PAGE EXTRACT:
##############################
Monday 17 August 2020

Pessimistic headlines. Family adventures. Lockdown experience stories - and other stories.

Among the various headlines in Coronavirus updates I find these:-
  • Italy hits record daily Covid-19 case since May. 
  • France reports 3,015 new cases over 24 hours. 
  • Greece will only flatten the curve of a second coronavirus wave now gripping the country if diagnosed cases drop below 200 a day, a leading infectious disease expert has warned. 
  • Spanish regions attempt to control virus by shutting bars by 1am as cases rise. 
I bet that last one is going down well in a country where many people wait until 10.00pm to dine and loads of young people only go out just before midnight.

And people are telling me that it’s perfectly safe and reasonable to go on foreign holidays!!

For the time being I think we’ll just carry on having family adventures, out and about in our local area.




Yesterday our daughter reckoned we did 12 kilometres. Not bad for a fairly sultry afternoon: from our house, through the village, up the hill to Heights church again and back down the valley once more. 


We split the party into two at one point. We had been walking through the valley that goes from Slackcote, where we had our first house, and Delph. (We had wanted to show the grandchildren where their mother was born.) It became clear that the baby buggy was not going to make it on one section of path. So Phil took the granddaughters, 23, 17 and almost 4, on the valley path, while my daughter and I pushed up the track to the main road, meeting up further along the way. En route we saw a charming little house I have never come across before. Bits of beauty everywhere.

Despite the adverse weather forecast, we managed to do our marathon without getting properly rained on. We did walk through quite a bit of low cloud at times though. And later in the evening the rain came down with a vengeance although we had none of the promised thunderstorms. I thought I might have to run in the rain this morning but it stayed fine for me, although the mud puddles are back on the bridle paths after the overnight rain. And it’s surprisingly warm still. Not a spectacular summer but still a summer of sorts.

As we settle down to accept our odd social situation, and in between one, usually government-created, crisis and another, the newsmen seek out new angles to write about. One has been how the lockdown caused changes in people’s lives:- losing weight, learning to live with certain aspects of life and so on. One that struck me was about a man who gave up gambling.
##############################
Stored records
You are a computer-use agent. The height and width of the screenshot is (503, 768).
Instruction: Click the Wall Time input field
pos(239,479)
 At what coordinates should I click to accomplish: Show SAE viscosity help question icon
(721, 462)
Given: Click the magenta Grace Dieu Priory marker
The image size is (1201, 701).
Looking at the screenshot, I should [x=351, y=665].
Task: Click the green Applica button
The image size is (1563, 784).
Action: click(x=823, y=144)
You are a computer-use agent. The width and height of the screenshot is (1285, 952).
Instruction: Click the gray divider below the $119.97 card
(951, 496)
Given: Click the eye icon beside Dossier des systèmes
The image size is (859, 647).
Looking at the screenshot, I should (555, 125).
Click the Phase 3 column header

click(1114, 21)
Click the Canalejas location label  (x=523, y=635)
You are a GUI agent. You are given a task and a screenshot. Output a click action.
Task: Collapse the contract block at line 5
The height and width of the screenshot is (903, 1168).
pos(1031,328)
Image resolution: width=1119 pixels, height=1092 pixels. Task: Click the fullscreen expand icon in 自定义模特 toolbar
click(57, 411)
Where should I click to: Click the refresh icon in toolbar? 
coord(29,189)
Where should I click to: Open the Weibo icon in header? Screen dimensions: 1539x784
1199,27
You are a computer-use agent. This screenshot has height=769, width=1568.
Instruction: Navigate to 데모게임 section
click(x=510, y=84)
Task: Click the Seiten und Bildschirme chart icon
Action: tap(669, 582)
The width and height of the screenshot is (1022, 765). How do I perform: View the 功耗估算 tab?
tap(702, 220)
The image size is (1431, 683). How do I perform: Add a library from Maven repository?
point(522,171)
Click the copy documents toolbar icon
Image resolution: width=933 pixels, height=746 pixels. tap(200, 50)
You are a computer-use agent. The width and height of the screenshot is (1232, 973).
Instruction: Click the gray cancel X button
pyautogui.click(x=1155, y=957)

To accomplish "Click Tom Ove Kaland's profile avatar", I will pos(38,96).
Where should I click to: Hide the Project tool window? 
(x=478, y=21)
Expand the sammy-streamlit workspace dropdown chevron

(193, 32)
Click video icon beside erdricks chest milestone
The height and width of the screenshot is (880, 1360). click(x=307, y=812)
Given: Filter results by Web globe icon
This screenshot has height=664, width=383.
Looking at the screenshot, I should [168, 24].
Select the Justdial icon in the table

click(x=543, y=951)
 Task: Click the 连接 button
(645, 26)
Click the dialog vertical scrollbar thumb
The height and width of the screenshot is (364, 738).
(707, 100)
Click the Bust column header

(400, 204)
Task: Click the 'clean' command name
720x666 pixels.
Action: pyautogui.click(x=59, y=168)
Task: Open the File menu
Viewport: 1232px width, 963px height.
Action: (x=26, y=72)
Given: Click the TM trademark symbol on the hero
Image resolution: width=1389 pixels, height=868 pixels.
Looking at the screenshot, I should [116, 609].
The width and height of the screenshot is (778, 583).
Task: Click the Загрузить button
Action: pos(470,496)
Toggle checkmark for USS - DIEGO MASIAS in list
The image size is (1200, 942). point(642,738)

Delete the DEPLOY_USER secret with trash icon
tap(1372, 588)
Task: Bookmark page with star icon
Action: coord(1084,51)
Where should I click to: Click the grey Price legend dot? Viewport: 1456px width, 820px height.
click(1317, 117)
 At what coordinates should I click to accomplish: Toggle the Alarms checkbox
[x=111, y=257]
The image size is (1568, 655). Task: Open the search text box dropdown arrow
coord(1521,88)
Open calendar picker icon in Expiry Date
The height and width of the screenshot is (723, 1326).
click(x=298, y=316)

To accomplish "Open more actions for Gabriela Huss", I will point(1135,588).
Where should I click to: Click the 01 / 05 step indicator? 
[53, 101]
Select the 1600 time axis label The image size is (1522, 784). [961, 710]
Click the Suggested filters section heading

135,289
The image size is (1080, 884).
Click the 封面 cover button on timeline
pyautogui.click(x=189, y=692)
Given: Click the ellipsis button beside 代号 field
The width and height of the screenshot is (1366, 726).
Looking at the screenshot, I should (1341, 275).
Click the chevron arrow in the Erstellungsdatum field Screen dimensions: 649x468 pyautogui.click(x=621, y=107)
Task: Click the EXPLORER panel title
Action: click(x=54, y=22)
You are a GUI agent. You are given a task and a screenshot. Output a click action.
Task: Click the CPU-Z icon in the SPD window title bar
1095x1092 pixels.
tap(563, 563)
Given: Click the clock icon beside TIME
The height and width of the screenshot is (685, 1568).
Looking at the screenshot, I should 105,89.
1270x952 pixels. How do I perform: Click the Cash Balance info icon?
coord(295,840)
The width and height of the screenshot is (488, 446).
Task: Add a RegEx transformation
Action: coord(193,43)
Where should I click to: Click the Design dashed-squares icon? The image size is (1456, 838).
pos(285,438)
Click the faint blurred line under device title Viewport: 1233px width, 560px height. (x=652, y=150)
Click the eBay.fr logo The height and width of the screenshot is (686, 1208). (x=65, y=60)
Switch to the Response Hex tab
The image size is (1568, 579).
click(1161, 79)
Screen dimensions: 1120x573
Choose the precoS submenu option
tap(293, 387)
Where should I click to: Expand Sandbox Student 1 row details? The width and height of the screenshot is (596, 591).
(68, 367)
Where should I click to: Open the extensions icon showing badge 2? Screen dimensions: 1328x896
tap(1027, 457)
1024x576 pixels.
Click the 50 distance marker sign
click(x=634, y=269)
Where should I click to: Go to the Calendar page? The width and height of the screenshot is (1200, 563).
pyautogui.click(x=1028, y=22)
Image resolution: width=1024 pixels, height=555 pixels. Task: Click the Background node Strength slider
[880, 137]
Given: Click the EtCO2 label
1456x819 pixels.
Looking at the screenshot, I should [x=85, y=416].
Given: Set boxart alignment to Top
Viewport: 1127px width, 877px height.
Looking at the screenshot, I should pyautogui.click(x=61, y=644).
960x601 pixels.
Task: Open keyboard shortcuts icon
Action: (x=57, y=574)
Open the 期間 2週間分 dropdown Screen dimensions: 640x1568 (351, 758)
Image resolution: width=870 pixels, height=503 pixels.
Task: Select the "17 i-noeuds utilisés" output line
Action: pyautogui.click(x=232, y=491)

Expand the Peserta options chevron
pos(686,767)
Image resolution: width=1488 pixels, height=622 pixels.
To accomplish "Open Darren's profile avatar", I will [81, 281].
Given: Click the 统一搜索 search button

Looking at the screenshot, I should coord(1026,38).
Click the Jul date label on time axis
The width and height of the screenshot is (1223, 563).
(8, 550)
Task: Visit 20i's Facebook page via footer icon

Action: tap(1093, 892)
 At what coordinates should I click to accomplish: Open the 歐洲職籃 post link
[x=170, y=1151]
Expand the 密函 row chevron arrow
##############################
WHAT THE EXERCISE ASKS:
Carry on the lockdown diary entry from the point where the text stops.

ANSWER TO THE EXERCISE:
When the lockdown was announced, he decided this was his opportunity to get out of the addiction that had been growing since he was in his twenties. He had slipped into gambling when he worked as a waiter and would finish an evening shift gambling away his tips, just his tips and no more. Little by little he began to gamble more money away, borrowing from friends and family and using his girlfriend’s bank card to withdraw money. Lockdown prompted him to take take decisive action and he asked his local casino to ban him for life, presumably in case he stepped back on the slippery slope after lockdown. He had never been tempted by online gambling; it was the excitement of the casino’s atmosphere that caught him. And as he could no longer visit casinos during lockdown he says he has successfully turned his life around. Good for him.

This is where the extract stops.